A qualidade das águas do São Francisco em Minas nunca esteve tão ruim, alertam especialistas. O último levantamento do Instituto Mineiro de Gestão das Águas (Igam) aponta que, em 15 pontos de coleta, oito (57%) superam e muito a margem de tolerância estabelecida pelo Conselho Nacional de Meio Ambiente (Conama) para indicadores de poluição. Nesses lugares, três amostras extrapolavam a tolerância para coliformes fecais, duas para fósforo, uma para clorofila e uma para sólidos em suspensão. Tudo causado por esgoto, mineração e agropecuária desenvolvidas de forma predatória.
Duas amostras estavam bem acima do limite de segurança para sulfetos e metais pesados, como cobre, indicando que a indústria também joga os tóxicos que já não lhe servem na água, o que afeta principalmente a saúde humana, além de contaminar e matar os peixes. Em São Francisco, no Norte do estado, é comum encontrar peixes boiando, o que pode indicar morte por contaminação.

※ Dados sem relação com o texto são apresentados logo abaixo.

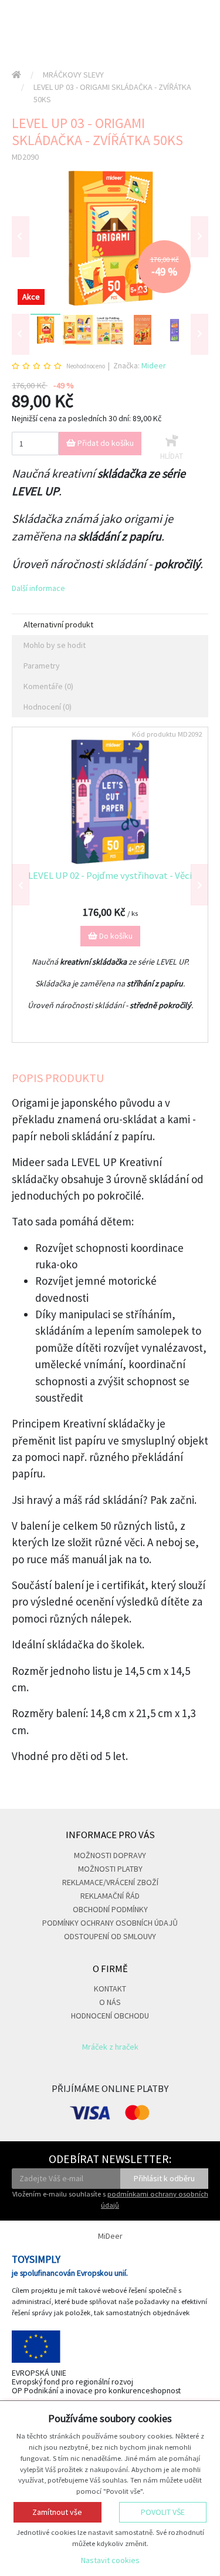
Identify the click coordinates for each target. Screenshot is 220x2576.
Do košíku (115, 936)
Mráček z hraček (110, 2046)
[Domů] (16, 75)
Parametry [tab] (41, 665)
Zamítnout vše (57, 2512)
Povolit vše (163, 2512)
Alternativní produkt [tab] (58, 624)
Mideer (153, 365)
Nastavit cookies (110, 2560)
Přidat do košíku (105, 443)
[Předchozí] (20, 236)
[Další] (199, 334)
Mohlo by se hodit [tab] (54, 645)
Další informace (38, 588)
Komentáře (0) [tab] (48, 686)
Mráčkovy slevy (73, 74)
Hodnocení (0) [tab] (47, 706)
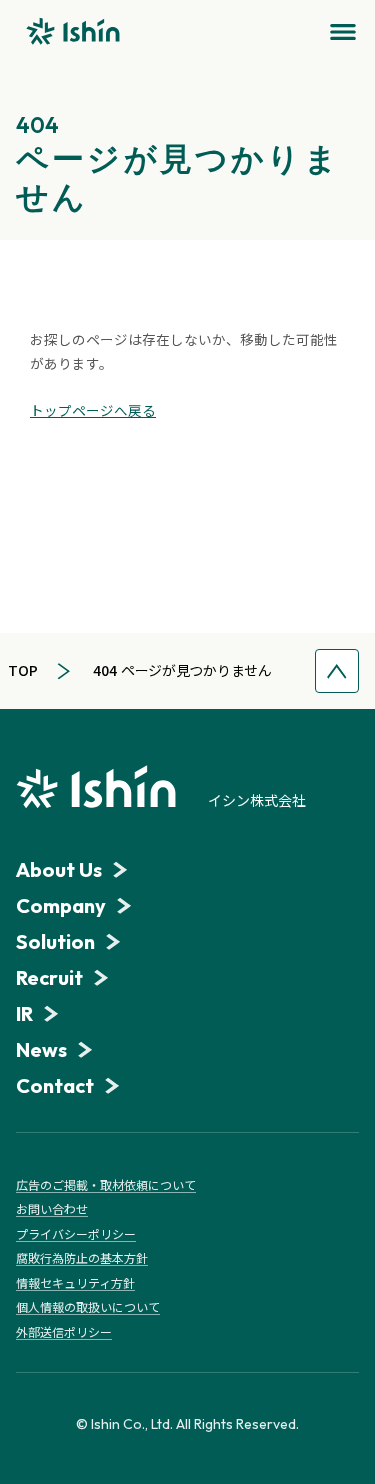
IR (24, 1013)
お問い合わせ (52, 1209)
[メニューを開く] (343, 32)
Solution (55, 941)
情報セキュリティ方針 (75, 1283)
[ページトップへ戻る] (337, 671)
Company (61, 905)
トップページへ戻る (93, 410)
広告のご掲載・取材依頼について (106, 1185)
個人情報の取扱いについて (88, 1307)
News (41, 1049)
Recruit (49, 977)
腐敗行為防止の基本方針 (82, 1258)
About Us (59, 869)
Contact (55, 1085)
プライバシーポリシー (76, 1234)
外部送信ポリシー (64, 1332)
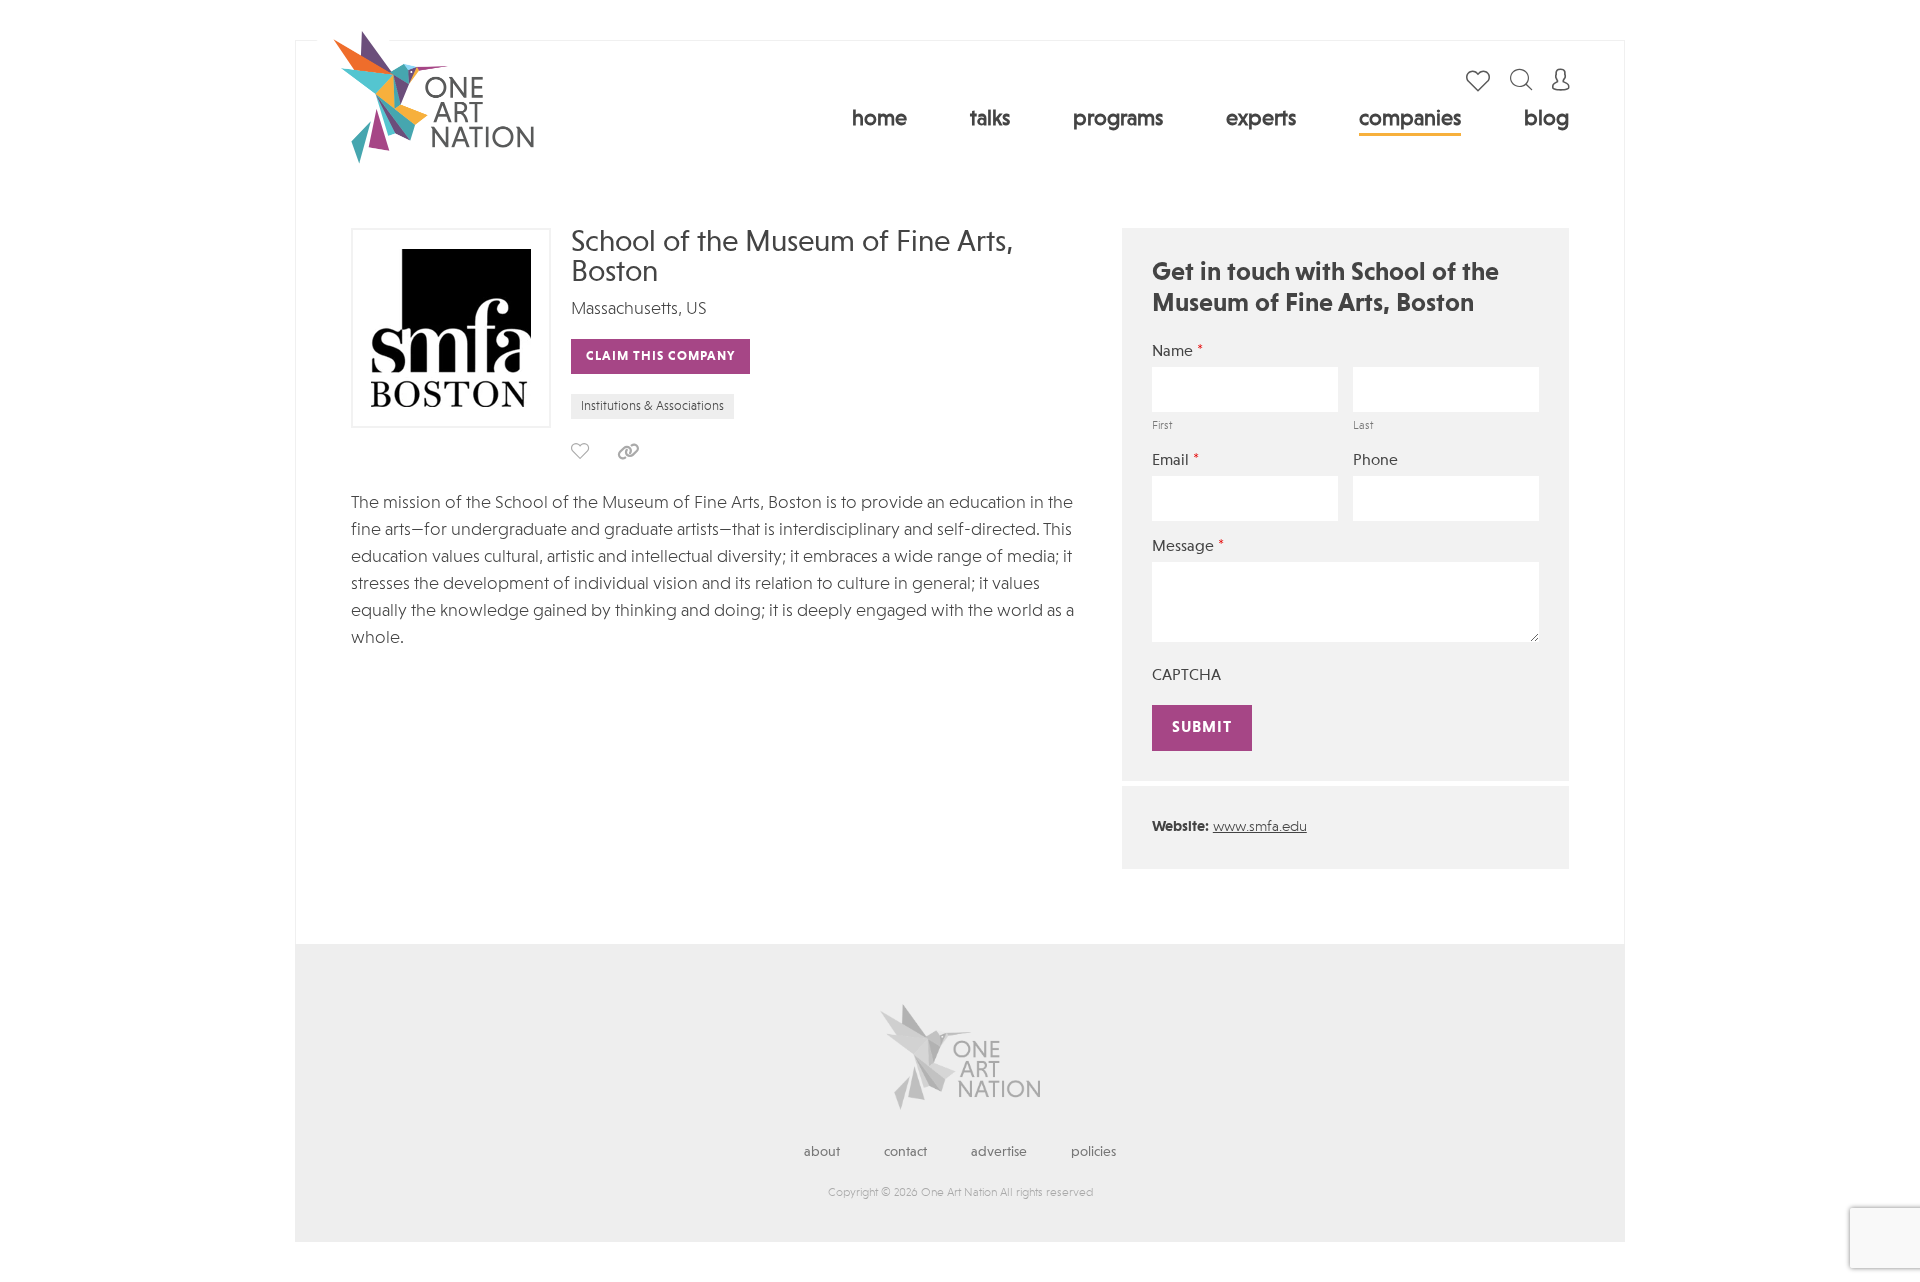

“Não são adotadas soluções e a poluição, a cada dia, só aumenta. O rio vai ficando raso pelo assoreamento, sem peixes, que não sobrevivem em águas de qualidade muito ruim, e ainda há o perigo de doenças causadas pelas algas e pelo esgoto”, adverte o coordenador do laboratório de Ecologia de Peixes da Universidade Federal de Lavras (Ufla), Paulo dos Santos Pompeu. Ameaça concreta a espécies aquáticas, pescadores, ribeirinhos e ao abastecimento dos 504 municípios da bacia que irriga Minas Gerais, Bahia, Pernambuco, Sergipe e Alagoas.
Mas não são apenas as comunidades e empreendimentos nas 43 cidades banhadas diretamente pelo Velho Chico que degradam o rio. De acordo com o último levantamento do Igam, das 43 estações de coleta de dados espalhadas por afluentes da bacia, 16 (37,2%) denunciavam violações. Os piores resultados apareceram nos rios e ribeirões Marmelada (Abaeté), Borrachudo (Tiros), Vieiras (Montes Claros), Preto (Ilha de Baixo), São Miguel (Calciolândia), Sucuriú (Três Marias), Abaeté (São Gonçalo do Abaeté), Jequitaí (Guaicuí), Rico (Paracatu), Gorutuba (Janaúba) e Verde Grande (Glaucilândia, Capitão Enéas e Jaíba). “A bacia é integrada. O que é despejado em Montes Claros, em minutos chega ao Rio Verde Grande e em poucas horas ao São Francisco”, destaca a professora Yara Silveira, do Departamento de Geociências da Universidade Estadual de Montes Claros e integrante do comitê da bacia do Velho Chico.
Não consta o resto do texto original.